Judge Wolff, of Kettering, will preside over the trial. No new trial date has been scheduled.
The trial will have to be postponed because the special prosecutors’ delivery of their evidence to the defense lawyers isn’t finished, and it’s not clear when it will be, the judge said. The prosecutors delivered at least 56,000 pages of evidence to the defense late last year.
In the Oakhill criminal case, Anthony M. Cafaro Sr., former president of the Cafaro Co., the Cafaro Co. and two of its affiliates, and two current and two former county officials are charged with conspiring to impede the move of the county’s Department of Job and Family Services from Cafaro Co.-owned rented quarters to the county-owned Oak-hill building.
Oakhill is the former Forum Health Southside Medical Center, which the county bought in 2006 and to which JFS moved the following year.

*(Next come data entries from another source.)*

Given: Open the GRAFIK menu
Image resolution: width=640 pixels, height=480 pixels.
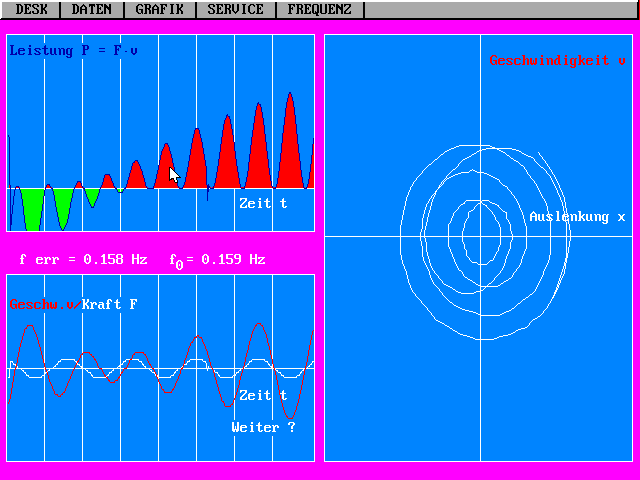Looking at the screenshot, I should 159,9.
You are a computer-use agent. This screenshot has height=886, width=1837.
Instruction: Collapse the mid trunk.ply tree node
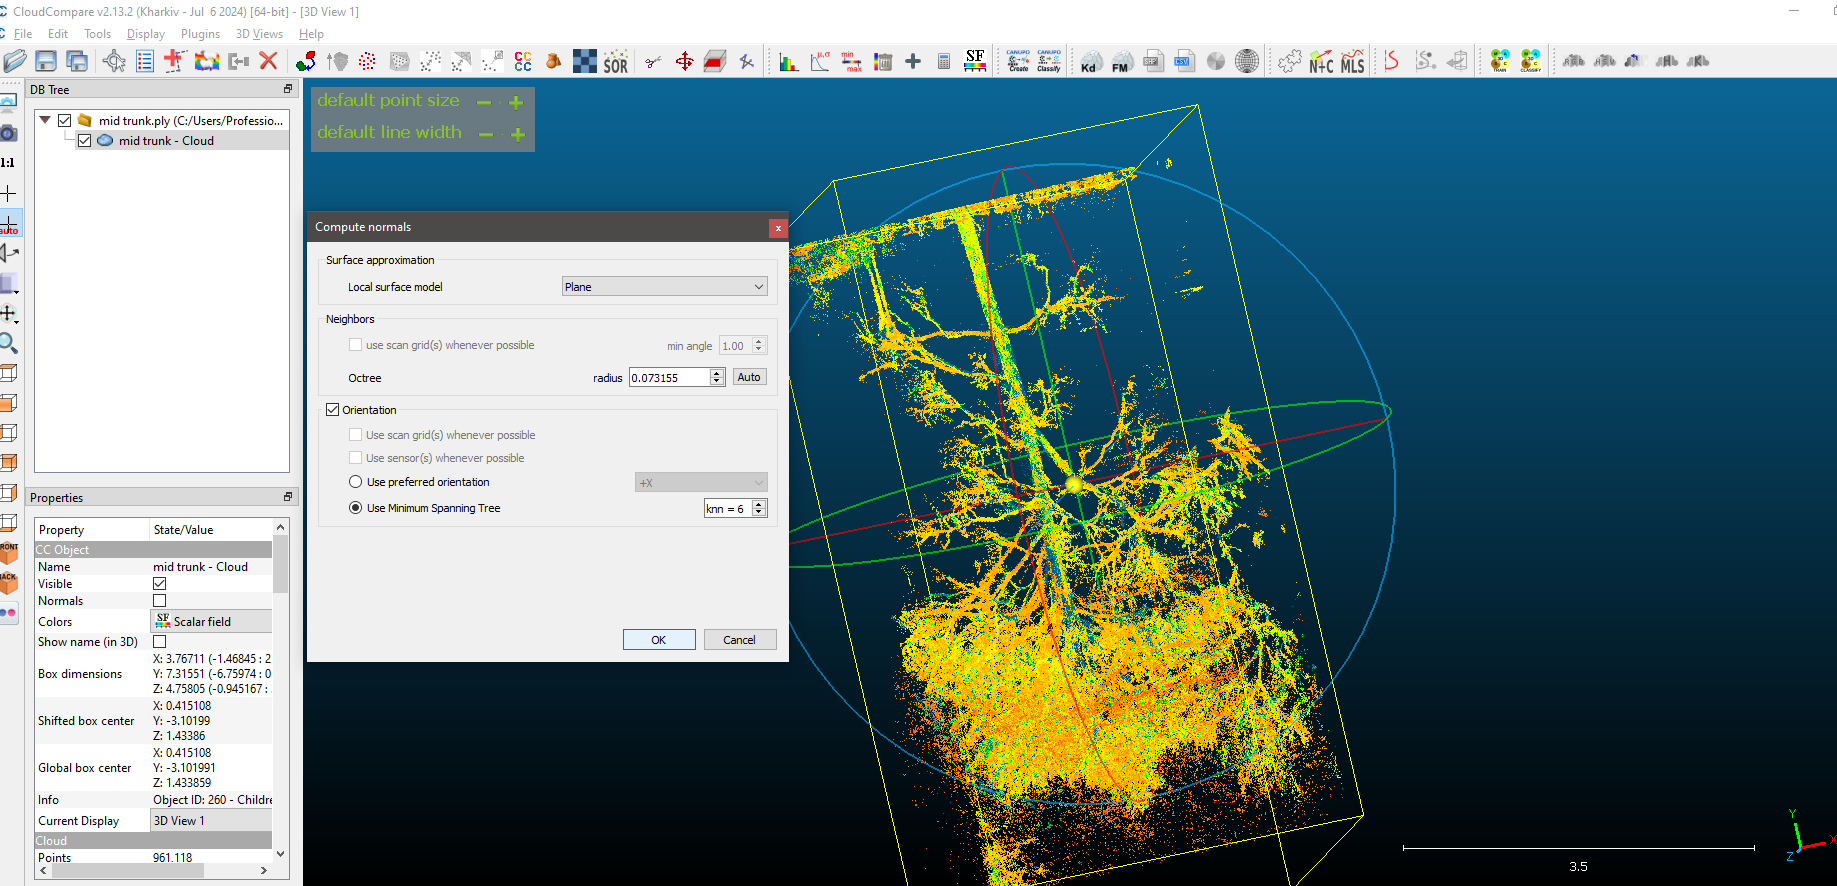coord(45,120)
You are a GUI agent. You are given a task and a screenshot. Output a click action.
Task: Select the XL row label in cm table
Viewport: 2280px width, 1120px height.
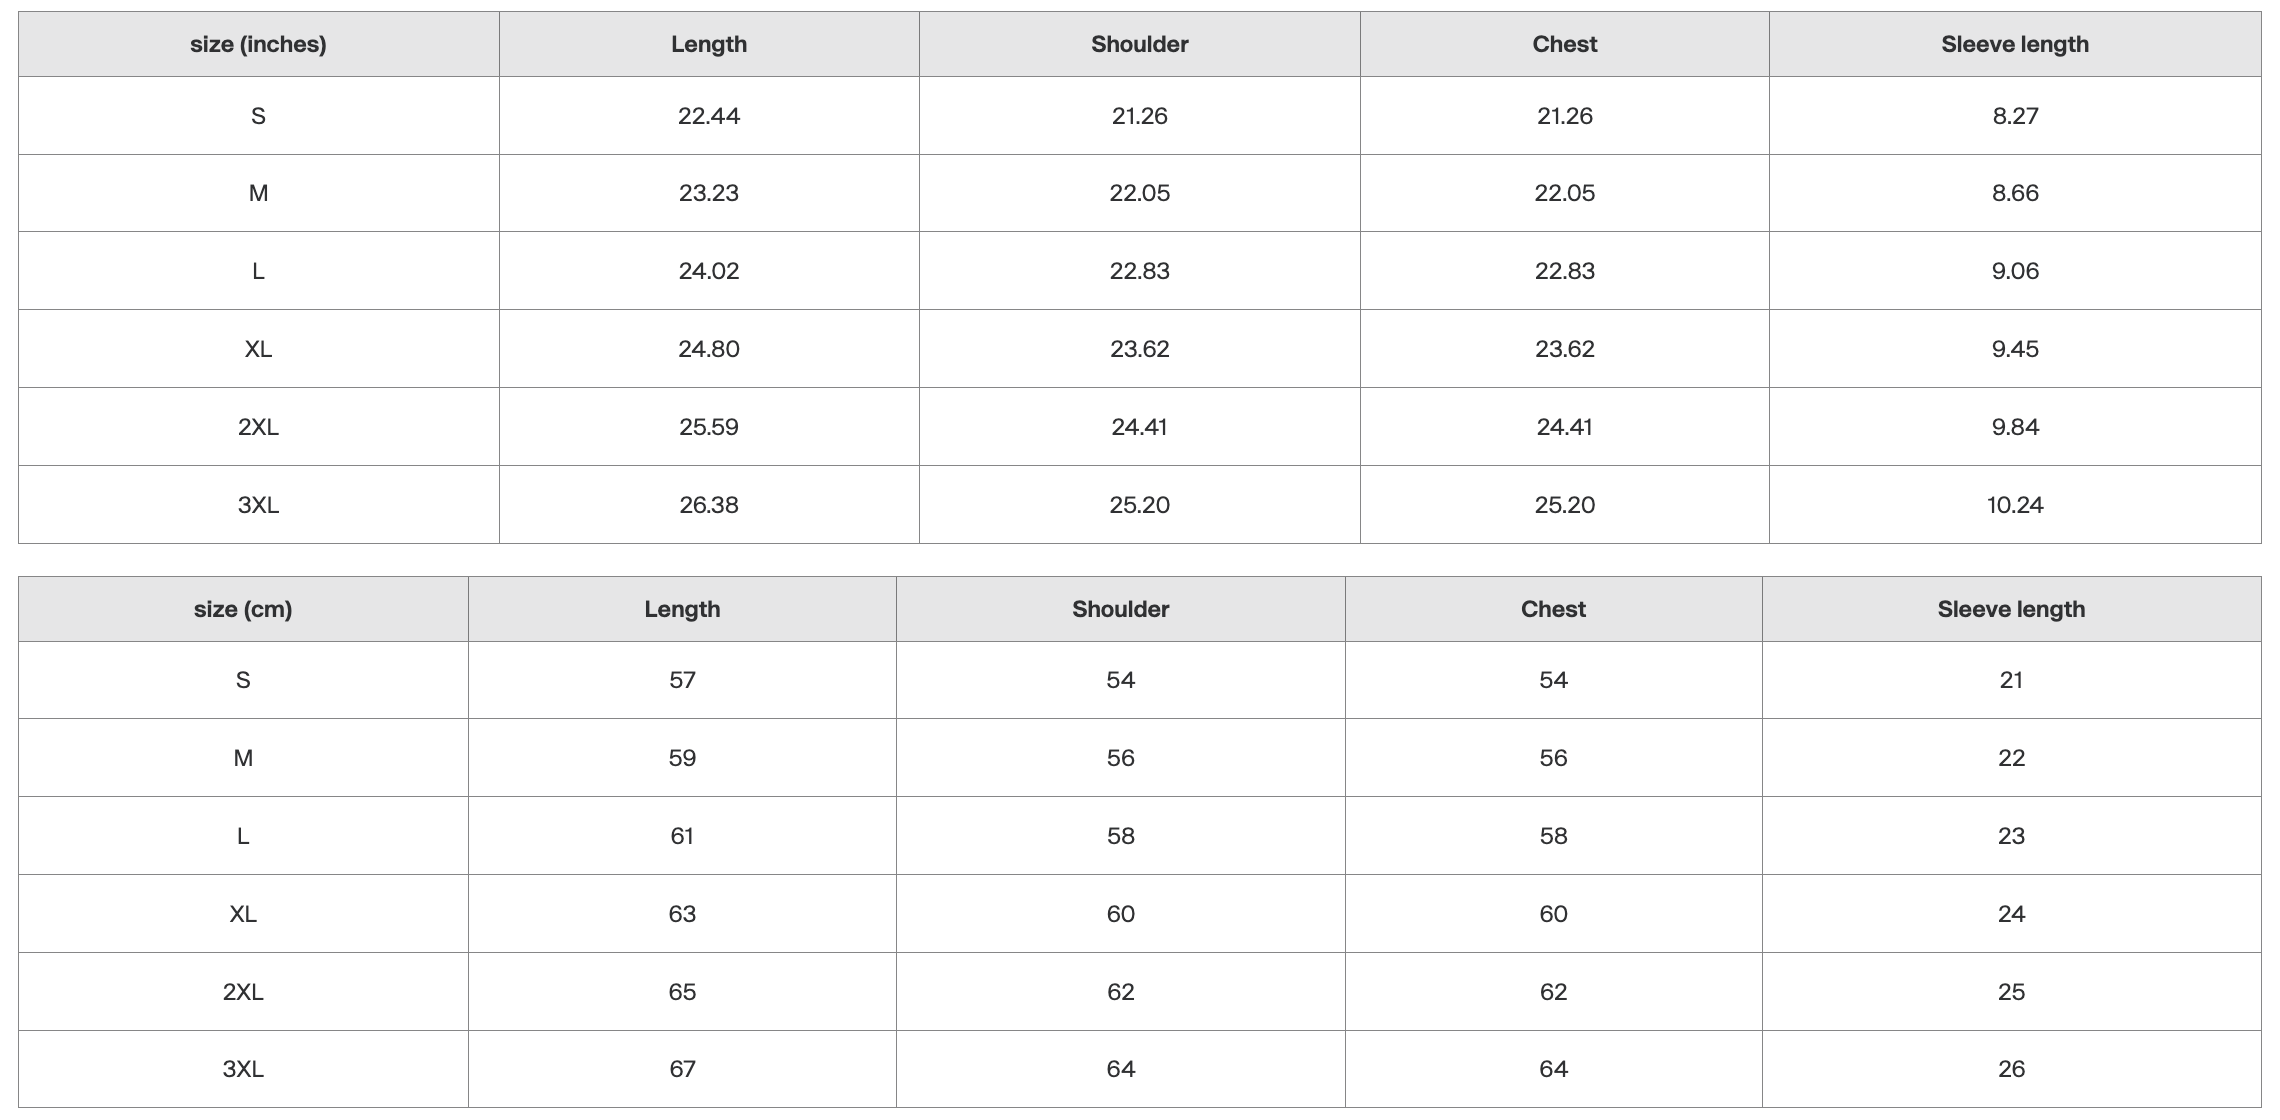point(243,914)
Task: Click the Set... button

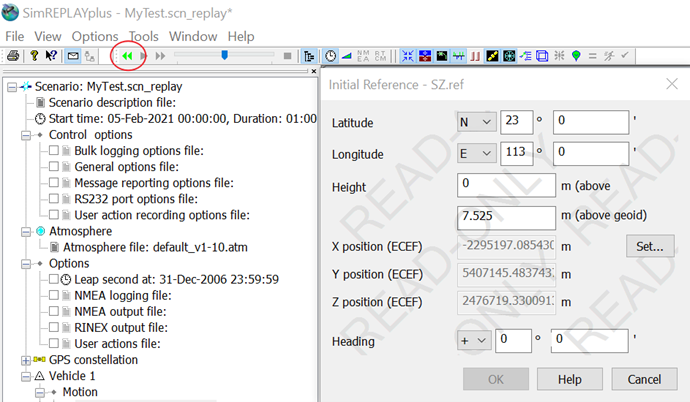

Judge Wolff, who conducted a 90-minute status hearing on the case Thursday afternoon, set a hearing for July 11 on two defense motions.
One is a motion already filed by lawyers for the Cafaro interests, seeking dismissal of the 73-count indictment because of alleged defects, including insufficient specificity concerning the criminal charges.
The other is a motion defense lawyers said they’d file, seeking dismissal of the indictment because of alleged prosecutorial misconduct.
In a separate public- records complaint at the Ohio Supreme Court, one of the Cafaro lawyers, John F. McCaffrey of Cleveland, alleged last week an improper working relationship between the staff of Mahoning County Prosecutor Paul J. Gains and the Oakhill special prosecutors.
That relationship developed despite Gains’ having asked the county common-pleas judges to appoint special prosecutors, who would be independent of his office, to “avoid any appearance of impropriety.”
McCaffrey alleged that “a shadow team of at least four members” of Gains’ staff “were involved in the grand jury investigation and ongoing prosecution.”